(Records pointing to text and elements)
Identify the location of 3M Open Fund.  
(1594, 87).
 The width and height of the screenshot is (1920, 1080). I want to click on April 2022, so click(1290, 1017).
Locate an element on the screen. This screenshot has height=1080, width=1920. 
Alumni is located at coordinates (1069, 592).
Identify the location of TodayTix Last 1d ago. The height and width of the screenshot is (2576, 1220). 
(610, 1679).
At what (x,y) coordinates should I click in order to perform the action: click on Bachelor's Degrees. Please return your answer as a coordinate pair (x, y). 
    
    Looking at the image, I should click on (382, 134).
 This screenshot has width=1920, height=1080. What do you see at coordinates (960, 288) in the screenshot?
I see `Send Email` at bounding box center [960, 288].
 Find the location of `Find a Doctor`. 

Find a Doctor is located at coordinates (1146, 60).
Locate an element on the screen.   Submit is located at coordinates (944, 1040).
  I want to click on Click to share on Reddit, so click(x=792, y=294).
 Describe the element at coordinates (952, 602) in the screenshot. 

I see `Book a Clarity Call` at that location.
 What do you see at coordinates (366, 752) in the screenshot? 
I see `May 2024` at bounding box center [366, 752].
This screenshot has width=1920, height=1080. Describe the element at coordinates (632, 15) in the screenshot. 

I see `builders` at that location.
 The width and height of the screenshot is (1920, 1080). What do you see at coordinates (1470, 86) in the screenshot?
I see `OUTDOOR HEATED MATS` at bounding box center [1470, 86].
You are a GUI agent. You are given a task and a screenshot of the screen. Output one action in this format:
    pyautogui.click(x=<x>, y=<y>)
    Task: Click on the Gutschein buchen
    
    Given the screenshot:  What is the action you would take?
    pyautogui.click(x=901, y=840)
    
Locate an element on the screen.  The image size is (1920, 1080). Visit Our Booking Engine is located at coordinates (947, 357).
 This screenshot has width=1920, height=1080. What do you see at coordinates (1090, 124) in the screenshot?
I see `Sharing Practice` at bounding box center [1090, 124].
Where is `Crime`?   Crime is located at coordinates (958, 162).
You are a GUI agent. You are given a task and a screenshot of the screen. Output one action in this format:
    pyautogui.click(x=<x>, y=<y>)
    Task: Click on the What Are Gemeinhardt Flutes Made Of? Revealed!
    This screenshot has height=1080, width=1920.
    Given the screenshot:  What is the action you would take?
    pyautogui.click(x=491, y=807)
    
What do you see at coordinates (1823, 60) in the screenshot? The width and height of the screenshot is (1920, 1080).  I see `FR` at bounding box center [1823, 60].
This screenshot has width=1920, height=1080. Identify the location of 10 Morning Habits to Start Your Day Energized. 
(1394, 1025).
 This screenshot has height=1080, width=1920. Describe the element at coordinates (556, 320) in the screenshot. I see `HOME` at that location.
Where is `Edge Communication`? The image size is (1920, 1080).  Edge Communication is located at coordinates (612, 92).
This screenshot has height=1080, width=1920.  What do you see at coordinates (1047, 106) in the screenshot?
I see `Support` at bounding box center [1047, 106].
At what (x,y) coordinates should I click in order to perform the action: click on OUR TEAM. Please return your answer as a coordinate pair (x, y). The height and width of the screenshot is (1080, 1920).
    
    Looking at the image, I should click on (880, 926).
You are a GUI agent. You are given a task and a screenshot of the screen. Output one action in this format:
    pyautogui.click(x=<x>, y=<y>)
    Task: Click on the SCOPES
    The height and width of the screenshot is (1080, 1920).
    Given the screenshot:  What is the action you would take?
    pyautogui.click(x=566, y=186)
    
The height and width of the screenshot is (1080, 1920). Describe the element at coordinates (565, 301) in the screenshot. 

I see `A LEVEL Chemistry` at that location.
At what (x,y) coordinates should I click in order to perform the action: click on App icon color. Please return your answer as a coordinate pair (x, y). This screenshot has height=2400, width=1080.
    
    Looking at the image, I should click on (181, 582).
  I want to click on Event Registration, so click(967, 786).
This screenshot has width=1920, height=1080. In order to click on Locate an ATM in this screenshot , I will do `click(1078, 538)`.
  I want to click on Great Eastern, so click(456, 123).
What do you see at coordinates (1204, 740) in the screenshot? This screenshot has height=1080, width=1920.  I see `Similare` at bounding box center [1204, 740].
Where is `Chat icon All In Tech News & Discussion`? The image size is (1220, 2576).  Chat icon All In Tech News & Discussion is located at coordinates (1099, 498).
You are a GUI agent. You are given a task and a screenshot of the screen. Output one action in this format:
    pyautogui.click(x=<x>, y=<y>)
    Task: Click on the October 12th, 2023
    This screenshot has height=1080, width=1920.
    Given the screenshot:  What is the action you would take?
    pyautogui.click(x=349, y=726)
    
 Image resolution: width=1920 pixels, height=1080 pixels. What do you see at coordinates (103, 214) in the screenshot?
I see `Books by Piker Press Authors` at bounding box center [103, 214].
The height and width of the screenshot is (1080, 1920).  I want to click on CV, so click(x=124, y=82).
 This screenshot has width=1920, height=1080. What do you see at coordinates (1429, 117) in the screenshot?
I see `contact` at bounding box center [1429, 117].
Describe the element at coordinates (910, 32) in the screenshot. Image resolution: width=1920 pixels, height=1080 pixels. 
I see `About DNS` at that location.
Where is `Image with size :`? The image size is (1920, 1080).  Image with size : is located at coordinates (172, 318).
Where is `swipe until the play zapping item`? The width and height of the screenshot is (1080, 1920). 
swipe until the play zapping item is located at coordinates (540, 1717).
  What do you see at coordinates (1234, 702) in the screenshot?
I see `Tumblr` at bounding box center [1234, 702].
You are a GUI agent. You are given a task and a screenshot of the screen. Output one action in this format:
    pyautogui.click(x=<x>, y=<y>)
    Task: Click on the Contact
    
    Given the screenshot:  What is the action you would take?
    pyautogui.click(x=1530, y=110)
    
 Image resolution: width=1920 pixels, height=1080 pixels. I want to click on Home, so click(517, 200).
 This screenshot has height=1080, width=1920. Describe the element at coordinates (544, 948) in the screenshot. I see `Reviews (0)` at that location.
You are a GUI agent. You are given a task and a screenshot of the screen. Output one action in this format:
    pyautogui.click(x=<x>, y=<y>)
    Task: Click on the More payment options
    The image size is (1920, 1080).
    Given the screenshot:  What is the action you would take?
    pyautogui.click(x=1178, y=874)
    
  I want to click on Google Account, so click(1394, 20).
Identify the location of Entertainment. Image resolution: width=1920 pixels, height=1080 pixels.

EXERCISE GOAL: Pick out each line of the items above that contains the word "play", and copy those lines. Case counts.

FINISHED EXERCISE:
Where is `swipe until the play zapping item`? The width and height of the screenshot is (1080, 1920). 
swipe until the play zapping item is located at coordinates (540, 1717).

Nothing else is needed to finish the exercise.